I've never had a cigar so... why do you need a hydrometre so smoke a cigar? lol


----------



## garbonzo13 (Sep 16, 2005)

Uhhhh, to keep 'em from drying out. LOL ..... Oh by the way the return/enter key and/or spacebar don't work. :wink:


----------



## Samzo (Sep 16, 2005)

ooh lol i thought you needed the hydrometre for when you were smokin' haha... ok. and you need a new keyboard..


----------



## Johnald Chaffinch (Sep 16, 2005)

dosent anyone have a few different kinds and have a preferred type?


----------



## Ian (Sep 16, 2005)

I use digi ones for my chams, the other one are . Exo terra have a few out, all of which are rubbish...red a completely wrong reading.

Cheers,

Ian


----------



## garbonzo13 (Sep 16, 2005)

I would suggest to get the dial kind, they are much more inexpensive, plus I do not believe they have electrical parts to short out if they get too wet. In the long-run they are most likely better. Like I said, I had it laying around, so I used what was handy at the time. Hope this helps. By the way Welcome to the forums.


----------



## Johnald Chaffinch (Sep 16, 2005)

thanks. two completely different opinions there.

i think a high quality digital one made for such things should be the best bet, was hoping for some recommended maker or seller or something...

i had ordered a really good one that i paid £10 for on EbaY but was actually worth £50. but then the seller decided not to send it cos i got it for such a bargain - and then a hassley paypal dispute ensued ( he didnt want to give me my money back ). then i ended up gettting my money back, but i also ended up getting my first neutral feedback, boo.

a lesson to be learnt there - but i'm not sure what it is yet :?

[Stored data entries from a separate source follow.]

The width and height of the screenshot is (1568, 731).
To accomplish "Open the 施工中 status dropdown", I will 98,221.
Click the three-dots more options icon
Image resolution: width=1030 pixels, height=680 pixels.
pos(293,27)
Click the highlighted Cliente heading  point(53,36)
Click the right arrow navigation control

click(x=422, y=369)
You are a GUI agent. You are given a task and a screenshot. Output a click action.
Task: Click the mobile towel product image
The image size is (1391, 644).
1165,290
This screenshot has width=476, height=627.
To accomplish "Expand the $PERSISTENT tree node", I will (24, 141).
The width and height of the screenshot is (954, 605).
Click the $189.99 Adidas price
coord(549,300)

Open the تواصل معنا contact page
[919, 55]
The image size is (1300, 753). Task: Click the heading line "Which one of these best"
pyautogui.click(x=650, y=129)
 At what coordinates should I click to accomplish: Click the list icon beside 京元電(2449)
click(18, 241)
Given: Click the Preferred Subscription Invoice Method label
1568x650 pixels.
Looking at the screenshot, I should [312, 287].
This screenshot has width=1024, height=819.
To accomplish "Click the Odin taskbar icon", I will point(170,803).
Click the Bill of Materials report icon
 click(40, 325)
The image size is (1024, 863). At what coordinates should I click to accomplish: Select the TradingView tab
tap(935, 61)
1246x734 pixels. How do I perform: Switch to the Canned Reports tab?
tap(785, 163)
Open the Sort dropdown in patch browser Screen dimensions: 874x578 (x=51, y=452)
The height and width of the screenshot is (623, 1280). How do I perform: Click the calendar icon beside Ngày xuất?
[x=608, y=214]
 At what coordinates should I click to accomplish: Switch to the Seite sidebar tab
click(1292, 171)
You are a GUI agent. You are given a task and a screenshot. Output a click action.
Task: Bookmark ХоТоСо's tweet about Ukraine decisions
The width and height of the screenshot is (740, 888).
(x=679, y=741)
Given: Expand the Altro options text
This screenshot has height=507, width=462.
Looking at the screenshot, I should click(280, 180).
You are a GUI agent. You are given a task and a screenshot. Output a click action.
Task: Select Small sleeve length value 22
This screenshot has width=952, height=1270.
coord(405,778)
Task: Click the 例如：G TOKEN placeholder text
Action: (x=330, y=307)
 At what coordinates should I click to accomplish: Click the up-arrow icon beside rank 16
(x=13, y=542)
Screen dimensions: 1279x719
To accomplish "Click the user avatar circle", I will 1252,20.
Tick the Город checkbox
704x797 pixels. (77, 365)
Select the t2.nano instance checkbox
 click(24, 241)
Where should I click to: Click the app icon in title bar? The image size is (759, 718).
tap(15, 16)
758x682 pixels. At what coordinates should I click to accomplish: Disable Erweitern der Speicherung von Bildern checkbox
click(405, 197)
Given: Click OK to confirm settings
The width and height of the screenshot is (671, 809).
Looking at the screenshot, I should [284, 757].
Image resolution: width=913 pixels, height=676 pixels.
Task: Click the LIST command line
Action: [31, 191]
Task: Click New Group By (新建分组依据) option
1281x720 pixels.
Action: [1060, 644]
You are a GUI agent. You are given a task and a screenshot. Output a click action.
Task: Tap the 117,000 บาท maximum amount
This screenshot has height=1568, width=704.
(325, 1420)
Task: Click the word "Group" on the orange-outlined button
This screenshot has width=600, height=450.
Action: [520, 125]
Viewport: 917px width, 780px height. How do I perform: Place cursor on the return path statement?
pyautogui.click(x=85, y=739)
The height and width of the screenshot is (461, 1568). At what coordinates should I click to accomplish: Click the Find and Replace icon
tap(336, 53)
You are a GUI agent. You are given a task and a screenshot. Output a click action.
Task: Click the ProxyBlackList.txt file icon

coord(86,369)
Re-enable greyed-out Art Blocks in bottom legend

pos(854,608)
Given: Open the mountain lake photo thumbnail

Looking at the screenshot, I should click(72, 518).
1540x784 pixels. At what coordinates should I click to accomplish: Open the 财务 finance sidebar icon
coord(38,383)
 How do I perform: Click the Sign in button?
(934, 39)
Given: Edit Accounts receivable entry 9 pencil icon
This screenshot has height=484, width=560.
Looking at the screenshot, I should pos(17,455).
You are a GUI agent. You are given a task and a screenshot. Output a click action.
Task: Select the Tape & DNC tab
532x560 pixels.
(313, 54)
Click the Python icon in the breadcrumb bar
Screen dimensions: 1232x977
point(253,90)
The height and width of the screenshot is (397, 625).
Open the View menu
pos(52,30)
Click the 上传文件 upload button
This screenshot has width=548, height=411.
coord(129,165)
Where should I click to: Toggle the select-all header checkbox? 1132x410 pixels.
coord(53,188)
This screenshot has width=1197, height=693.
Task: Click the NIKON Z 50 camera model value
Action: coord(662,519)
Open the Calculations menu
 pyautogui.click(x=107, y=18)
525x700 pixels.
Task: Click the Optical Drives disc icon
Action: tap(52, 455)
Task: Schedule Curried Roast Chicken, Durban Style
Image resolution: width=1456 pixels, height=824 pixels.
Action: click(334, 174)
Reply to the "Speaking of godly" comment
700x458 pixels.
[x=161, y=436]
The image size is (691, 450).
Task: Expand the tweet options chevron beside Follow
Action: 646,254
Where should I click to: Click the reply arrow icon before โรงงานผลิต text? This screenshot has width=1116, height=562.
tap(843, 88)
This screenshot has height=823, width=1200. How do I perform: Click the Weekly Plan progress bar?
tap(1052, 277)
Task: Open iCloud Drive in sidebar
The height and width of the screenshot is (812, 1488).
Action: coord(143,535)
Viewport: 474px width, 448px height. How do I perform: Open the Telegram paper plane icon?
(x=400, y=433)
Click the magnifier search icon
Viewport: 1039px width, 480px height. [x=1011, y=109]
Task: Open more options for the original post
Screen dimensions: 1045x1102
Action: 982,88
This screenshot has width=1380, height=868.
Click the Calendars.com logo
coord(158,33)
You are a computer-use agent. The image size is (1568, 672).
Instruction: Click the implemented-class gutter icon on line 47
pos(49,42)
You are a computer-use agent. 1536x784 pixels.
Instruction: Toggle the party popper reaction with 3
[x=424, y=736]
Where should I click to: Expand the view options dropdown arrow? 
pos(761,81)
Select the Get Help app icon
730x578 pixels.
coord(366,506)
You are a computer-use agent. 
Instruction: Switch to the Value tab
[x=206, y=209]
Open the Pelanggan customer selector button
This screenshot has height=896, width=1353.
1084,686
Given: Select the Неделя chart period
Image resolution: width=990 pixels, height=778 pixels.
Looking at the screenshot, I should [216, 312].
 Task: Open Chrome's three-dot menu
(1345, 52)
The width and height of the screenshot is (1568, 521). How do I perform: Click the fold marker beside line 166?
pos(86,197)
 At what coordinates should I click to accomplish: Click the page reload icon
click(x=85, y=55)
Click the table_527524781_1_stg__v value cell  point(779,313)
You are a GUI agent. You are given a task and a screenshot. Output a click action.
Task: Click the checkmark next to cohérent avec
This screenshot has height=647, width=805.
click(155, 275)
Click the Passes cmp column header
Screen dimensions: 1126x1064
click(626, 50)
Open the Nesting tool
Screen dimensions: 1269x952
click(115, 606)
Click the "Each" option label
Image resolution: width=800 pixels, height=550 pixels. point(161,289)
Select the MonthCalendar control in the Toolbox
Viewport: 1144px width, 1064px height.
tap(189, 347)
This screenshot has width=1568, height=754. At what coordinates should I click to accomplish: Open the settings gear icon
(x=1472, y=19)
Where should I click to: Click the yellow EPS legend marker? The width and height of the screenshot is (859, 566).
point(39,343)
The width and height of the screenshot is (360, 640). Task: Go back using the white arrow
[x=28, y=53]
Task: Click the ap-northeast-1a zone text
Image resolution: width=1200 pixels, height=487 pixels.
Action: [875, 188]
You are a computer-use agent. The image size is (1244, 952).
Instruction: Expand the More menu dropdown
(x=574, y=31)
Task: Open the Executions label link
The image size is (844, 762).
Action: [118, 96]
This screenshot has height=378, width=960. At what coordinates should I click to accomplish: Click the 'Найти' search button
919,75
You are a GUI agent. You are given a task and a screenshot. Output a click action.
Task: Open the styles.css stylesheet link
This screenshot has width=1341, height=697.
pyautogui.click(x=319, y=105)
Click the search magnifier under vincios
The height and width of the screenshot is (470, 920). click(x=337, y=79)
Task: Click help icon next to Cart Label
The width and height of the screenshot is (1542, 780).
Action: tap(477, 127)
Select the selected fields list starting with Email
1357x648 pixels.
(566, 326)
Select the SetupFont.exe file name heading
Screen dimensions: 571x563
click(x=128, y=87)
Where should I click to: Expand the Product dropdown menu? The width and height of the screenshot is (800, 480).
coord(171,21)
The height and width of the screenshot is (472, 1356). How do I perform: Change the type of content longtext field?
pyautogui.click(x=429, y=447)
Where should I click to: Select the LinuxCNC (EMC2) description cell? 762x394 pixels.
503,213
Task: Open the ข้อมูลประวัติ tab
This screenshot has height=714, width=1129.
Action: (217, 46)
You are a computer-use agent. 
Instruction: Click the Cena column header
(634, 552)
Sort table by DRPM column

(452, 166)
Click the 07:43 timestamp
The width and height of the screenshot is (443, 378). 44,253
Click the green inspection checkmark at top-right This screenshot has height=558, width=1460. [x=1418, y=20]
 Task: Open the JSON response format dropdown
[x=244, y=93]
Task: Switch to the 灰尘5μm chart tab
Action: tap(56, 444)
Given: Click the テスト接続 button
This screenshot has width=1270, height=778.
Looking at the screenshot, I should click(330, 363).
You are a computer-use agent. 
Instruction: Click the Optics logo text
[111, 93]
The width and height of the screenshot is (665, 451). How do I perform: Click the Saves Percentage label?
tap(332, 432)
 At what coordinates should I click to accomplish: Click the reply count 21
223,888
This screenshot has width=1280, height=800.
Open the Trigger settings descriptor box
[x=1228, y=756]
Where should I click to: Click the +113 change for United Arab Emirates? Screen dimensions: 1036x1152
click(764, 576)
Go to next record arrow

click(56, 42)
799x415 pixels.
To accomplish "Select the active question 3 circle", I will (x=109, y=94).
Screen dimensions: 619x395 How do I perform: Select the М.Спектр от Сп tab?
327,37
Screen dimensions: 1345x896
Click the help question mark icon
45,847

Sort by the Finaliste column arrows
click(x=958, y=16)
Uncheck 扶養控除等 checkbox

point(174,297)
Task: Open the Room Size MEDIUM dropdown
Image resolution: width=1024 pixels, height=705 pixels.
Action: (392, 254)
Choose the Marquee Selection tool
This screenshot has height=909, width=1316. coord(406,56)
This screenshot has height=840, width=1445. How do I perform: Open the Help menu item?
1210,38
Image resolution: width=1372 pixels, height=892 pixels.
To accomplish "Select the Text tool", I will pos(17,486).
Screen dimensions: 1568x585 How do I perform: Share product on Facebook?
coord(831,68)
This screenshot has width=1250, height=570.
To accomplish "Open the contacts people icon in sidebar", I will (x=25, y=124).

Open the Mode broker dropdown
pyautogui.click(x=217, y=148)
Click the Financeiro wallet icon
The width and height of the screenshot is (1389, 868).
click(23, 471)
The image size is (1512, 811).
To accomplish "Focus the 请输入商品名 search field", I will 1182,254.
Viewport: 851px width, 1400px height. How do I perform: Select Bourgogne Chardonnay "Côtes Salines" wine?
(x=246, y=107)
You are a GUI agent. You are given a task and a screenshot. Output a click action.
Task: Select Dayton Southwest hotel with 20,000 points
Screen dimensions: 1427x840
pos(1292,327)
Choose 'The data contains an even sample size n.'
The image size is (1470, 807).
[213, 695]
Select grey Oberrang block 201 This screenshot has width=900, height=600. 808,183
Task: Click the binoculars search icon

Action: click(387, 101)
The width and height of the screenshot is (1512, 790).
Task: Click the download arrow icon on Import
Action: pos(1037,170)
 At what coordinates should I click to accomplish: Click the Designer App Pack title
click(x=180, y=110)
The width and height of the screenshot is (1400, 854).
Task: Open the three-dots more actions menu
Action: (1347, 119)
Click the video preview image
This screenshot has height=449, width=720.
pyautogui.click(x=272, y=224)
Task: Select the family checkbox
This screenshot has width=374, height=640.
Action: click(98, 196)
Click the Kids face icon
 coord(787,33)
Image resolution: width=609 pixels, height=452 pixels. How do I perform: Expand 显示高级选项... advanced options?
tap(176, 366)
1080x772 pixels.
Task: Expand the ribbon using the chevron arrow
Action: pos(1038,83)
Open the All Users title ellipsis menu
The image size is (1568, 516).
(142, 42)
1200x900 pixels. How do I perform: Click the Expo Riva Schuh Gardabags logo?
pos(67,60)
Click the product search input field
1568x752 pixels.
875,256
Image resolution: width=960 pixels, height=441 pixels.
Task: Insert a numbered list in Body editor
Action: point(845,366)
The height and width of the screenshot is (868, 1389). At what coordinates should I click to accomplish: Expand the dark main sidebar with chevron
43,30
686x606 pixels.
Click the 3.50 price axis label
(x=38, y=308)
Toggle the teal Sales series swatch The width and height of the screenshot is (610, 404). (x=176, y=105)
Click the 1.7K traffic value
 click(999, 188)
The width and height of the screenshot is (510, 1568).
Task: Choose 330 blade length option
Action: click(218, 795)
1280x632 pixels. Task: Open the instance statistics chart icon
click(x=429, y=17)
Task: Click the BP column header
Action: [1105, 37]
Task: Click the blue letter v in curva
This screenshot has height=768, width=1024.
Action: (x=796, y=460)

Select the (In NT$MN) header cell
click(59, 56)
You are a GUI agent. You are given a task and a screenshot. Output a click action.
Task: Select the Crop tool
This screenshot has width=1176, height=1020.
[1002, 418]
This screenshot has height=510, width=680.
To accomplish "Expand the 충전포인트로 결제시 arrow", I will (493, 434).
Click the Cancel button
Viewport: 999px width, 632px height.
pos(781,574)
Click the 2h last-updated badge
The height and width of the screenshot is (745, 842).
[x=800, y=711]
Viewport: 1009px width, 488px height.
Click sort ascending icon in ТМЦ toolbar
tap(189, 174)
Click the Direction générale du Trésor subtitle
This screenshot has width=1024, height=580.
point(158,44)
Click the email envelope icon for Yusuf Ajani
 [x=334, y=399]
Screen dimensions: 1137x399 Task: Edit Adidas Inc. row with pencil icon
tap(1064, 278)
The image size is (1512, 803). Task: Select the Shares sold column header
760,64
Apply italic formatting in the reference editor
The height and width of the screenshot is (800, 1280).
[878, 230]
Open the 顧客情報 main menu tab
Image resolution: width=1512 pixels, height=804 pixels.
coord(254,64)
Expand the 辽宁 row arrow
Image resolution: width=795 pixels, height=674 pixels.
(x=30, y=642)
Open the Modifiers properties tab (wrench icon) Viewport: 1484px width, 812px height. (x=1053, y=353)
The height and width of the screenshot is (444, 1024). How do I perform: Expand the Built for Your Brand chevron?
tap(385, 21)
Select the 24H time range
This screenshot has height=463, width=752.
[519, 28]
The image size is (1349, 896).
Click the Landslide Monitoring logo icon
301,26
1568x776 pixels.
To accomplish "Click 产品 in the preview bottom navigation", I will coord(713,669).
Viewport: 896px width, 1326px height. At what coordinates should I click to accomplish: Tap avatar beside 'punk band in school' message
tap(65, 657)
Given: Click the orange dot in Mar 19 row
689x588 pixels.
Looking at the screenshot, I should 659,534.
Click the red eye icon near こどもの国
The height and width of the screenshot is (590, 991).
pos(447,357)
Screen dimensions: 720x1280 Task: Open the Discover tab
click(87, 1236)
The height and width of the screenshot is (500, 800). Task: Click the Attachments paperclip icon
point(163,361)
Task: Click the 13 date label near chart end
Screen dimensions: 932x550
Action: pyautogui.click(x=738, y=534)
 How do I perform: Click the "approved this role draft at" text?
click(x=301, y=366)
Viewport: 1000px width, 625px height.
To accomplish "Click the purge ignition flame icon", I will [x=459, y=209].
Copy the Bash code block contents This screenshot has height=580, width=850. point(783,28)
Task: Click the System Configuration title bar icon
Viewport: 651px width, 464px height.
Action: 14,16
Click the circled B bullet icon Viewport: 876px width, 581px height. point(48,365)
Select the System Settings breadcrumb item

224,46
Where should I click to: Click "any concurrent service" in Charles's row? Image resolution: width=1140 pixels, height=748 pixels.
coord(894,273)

i understand you can get really cheap kinds just for a few quid, i guess they'd be best option for people with loadsa vivs.


----------



## Rick (Sep 16, 2005)

I've used several types. I like my digital one the best. They are somewhat accurate. My wife does indoor air quality for her job so sometimes she brings home expensive meters that measure all kinds of things in the air including humidity. So I have learned that the most common ones you would use for this hobby are not perfectly accurate.


----------



## LGMS (Sep 17, 2005)

> does anyone have a type of hygrometer ( humidity gauge ) that they'd recommend? do the digital ones with memory work well? there's a lot of them on EbaY but i'm not sure which one to go for.
> 
> does anyone prefer the dial/clock face type of humidity gauge? what do you use? any tips for use?


I've used digital ones in the house for yrs and they seem reasonably accurate, never compared them to one that is known to be accurate.

I locally purchased a digital Fluker's Thermo-Hygrometer recently for $17.99 They are cheaper on the Net. Here's one URL showing the item: http://www.petdiscounters.com/customer/pro...t=785&amp;page= I also use their mechanical temp and hygro gauges.

I've noticed different readings while looking at several of the same gauges in the stores so spot on accuracy is not to be found in this price range. RadioShack has digital ones as do places like Bed Bath &amp; Beyond, prices and models vary.

I think the mechanical guages are good enough for the money. They also come in varying sizes and prices. Look around &amp; see what the pet stores use in their reptile cages. Read the reptile boards, should be more concern about temp &amp; humidity with that crowd.

Rgds,

Louis


----------